Cuba Regime Change Op: Breaking through the Propaganda campaign on Cuba Protests
The Bay of Tweets: Documents Point to US Hand in Cuba Protests
“HAVANA — Cuba was rocked by a series of anti-government street protests earlier this week. The U.S. establishment immediately hailed the events, putting its full weight behind the protestors. Yet documents suggest that Washington might be more involved in the events than it cares to publicly divulge.
As many have reported, the protests, which started on Sunday in the town of San Antonio de los Baños in the west of the island, were led and vocally supported by artists and musicians, particularly from its vibrant hip-hop scene.
“For those new to the issue of Cuba, the protests we are witnessing were started by artists, not politicians. This song ‘Patria y Vida’ powerfully explains how young Cubans feel. And its release was so impactful, you will go to jail if caught playing it in Cuba,” said Florida Senator Marco Rubio, referencing a track by rapper Yotuel.

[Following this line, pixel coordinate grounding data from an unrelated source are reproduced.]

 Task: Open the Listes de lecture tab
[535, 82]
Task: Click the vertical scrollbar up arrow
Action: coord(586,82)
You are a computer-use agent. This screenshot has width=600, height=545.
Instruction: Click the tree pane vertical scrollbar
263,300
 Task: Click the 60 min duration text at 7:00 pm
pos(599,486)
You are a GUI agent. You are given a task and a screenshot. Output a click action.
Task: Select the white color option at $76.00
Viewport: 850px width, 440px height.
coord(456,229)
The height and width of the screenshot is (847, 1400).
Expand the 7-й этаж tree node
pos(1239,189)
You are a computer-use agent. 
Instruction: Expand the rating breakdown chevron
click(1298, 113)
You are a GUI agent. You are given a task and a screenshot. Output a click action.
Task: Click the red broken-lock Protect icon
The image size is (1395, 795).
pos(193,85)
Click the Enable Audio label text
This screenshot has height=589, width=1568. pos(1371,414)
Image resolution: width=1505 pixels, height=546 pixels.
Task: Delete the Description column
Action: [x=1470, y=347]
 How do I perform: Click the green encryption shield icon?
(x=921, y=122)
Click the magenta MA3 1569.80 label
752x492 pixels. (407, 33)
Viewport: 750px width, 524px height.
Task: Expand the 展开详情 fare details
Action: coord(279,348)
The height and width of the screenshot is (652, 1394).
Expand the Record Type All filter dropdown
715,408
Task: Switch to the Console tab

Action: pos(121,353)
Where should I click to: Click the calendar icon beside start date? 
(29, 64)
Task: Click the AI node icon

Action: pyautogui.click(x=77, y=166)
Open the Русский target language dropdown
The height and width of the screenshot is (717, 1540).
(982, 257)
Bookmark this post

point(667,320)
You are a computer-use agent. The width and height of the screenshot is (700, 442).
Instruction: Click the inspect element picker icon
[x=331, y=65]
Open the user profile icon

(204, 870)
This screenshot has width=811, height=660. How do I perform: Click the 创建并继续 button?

Both NPR and The New York Times published in-depth features about the song and how it was galvanizing the movement. “The Hip-Hop Song That’s Driving Cuba’s Unprecedented Protests,” ran NPR’s headline. Yotuel himself led a sympathy demonstration in Miami.
But what these accounts did not mention was the remarkable extent to which Cuban rappers like Yotuel have been recruited by the American government in order to sow discontent in the Caribbean nation. The latest grant publications of the National Endowment for Democracy (NED) — an organization established by the Reagan administration as a front group for the CIA — show that Washington is trying to infiltrate the Cuban arts scene in order to bring about regime change. “A lot of what we do today was done covertly 25 years ago by the CIA,” NED co-founder Allen Weinstein once told The Washington Post.
For instance, one project, entitled “Empowering Cuban Hip-Hop Artists as Leaders in Society,” states that its goal is to “promote citizen participation and social change,” and to “raise awareness about the role hip-hop artists have in strengthening democracy in the region.” Another, called “Promoting Freedom of Expression in Cuba through the Arts,” claims it is helping local artists on projects related to “democracy, human rights, and historical memory,” and to help “increase awareness about the Cuban reality.” This “reality,” as President Joe Biden himself stated this week, is that the Cuban government is an “authoritarian regime” that has meted out “decades of repression” while leaders only “enrich themselves.”
Other operations the NED is currently funding include enhancing Cuban civil society’s ability to “propose political alternatives” and to “transition to democracy.” The agency never divulges with whom it works inside Cuba, nor any more information beyond a couple of anodyne blurbs, leaving Cubans to wonder whether any group even vaguely challenging political or societal norms is secretly bankrolled by Washington.
“The State Department, the U.S. Agency for International Development, and the U.S. Agency for Global Media have all financed programs to support Cuban artists, journalists, bloggers and musicians,” Tracey Eaton, a journalist who runs The Cuba Money Project, told MintPress. “It’s impossible to say how many U.S. tax dollars have gone toward these programs over the years because details of many projects are kept secret,” he added.
A currently active grant offer from the NED’s sister organization, USAID, is offering $2 million worth of funding to groups that use culture to bring about social change in Cuba. Applicants have until July 30 to ask for up to $1 million each. The announcement itself references Yotuel’s song, noting, “Artists and musicians have taken to the streets to protest government repression, producing anthems such as ‘Patria y Vida,’ which has not only brought greater global awareness to the plight of the Cuban people but also served as a rallying cry for change on the island.”
The hip-hop scene in particular has long been a target for American agencies like the NED and USAID. Gaining popularity in the late 1990s, local rappers had a considerable impact on society, helping bring to the fore many previously under-discussed topics. The U.S. saw their biting critiques of racism as a wedge they could exploit, and attempted to recruit them into their ranks, although it is far from clear how far they got in this endeavor, as few in the rap community wanted to be part of such an operation.”